GCHAZV
July 3, 2004
Nashville, TN
Attended Logs: 129 ("236 people attended..." families under one name were common)
Committee Representative: RobertLipe
After hitting the goals of bringing people from far away for the original GeoWoodstock, Joe Armstrong knew the second needed to be near his home town where he could rally additional local support, so he chose a local park he worked with for years, Warner Park, as the location The original idea of attracting as many cachers as possible - and from as far away - remained strong, but the hosting team really amped it up for a day or even weekend of family fun. Though touted as "a very laid back event to meet and greet", this event innovated in the number of traditions that remain in GeoWoodstock today. This was the first event that really unified the attention of Garmin, Magellan, and Groundspeak.
Tennessee Farm Raised Catfish dinner was fried on location on demand by our own r0b that spent hours prepping, cheffing, cleaning, and even later, driving attendees. Every attendee was fed lunch (including condiments, drinks, etc.) at no cost to them.
A staffed first aid station was available. Good thing as we had one cacher bust open his arm falling in the nearby creek, earning a little lidocaine, six sutures, and a gauze wrap on the spot from GeoGyn before returning to the fun.
A poker run was available for the first time with 235 trade items at launch. Laptops were used on site to eliminate the need to enter coordinates by hand. The two prominent Garmin cables and the two Magellan cables in use in that era were all connected with USB/Serial adapters (there were no USB GPSes) to each laptop and each laptop could load up to 4 GPSes as quickly as users could connect their cables. The line moved very quickly.
Joe contacted GPS vendors and Groundspeak store for door prizes, including one GPS from Magellan, to be given away. Every attendee walked away a winner of something. This was the first event to really show the GPS vendors that geocaching was a sizable and growing market.
Multiple organized "power runs", showing it was possible to physically log 240 finds in a 24 hour period just over 100 in about twelve hours were hosted by locals. To prepare for this, this was also the first GeoWoodstock to work with placers to "fluff" their caches (replace logbooks, etc.) in advance and notify local law enforcement about increased suspicious traffic. About 10,000 geocaches were logged in the area that weekend.

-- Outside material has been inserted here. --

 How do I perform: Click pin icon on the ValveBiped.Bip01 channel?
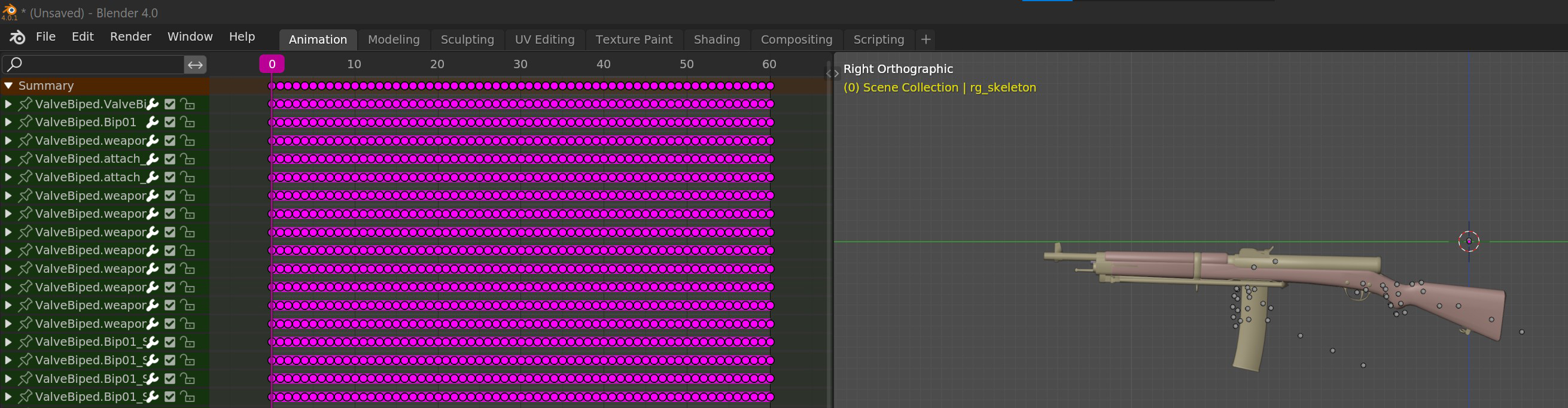25,123

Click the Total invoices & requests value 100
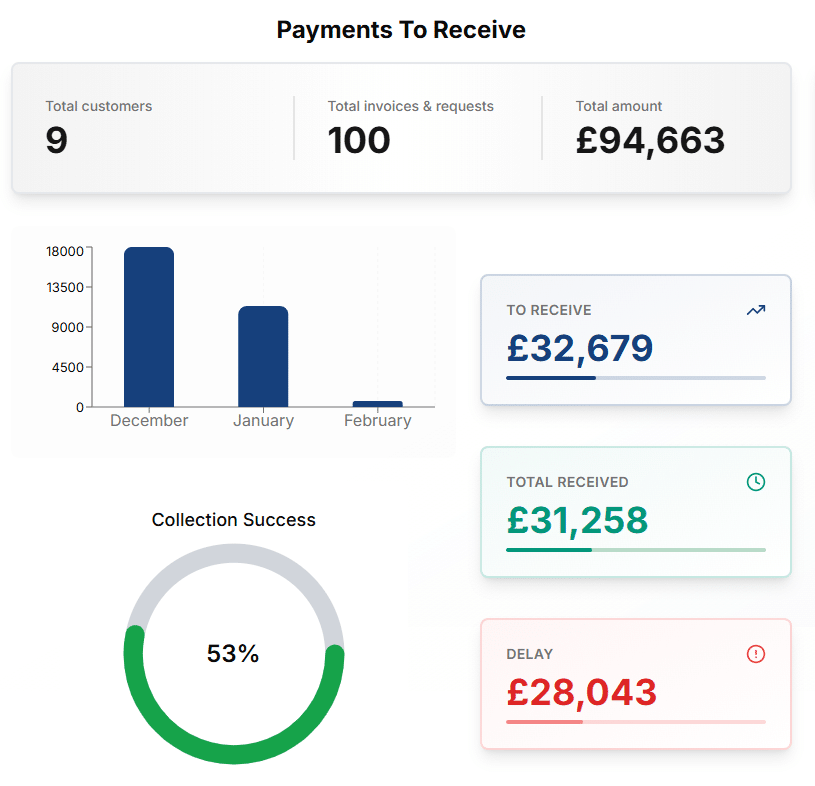click(359, 141)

Institutionalized the GeoWoodstock tradition of the group shot. The shot was taken by boosting ClayJar "cheerleader style" onto the roof of the pavilion. This also began the tradition of capturing a photo of those that had been to the previous GeoWoodstock.
The first where a T-shirt was available, though not from the event host. Geocacher CyBret offered a link to his own artwork via a CafePress store.
This event began the tradition of 'closing ceremony' speech delivered by the host. JoGPS stood in the back of his truck, thanked everyone for attending and the sponsors, and announced the location of the following GeoWoodstock - a tradition that remains today.
First GeoWoodstock with a Travel Bug checkin area.
First with an international contingent that made the trip from Germany specifically to meet this group.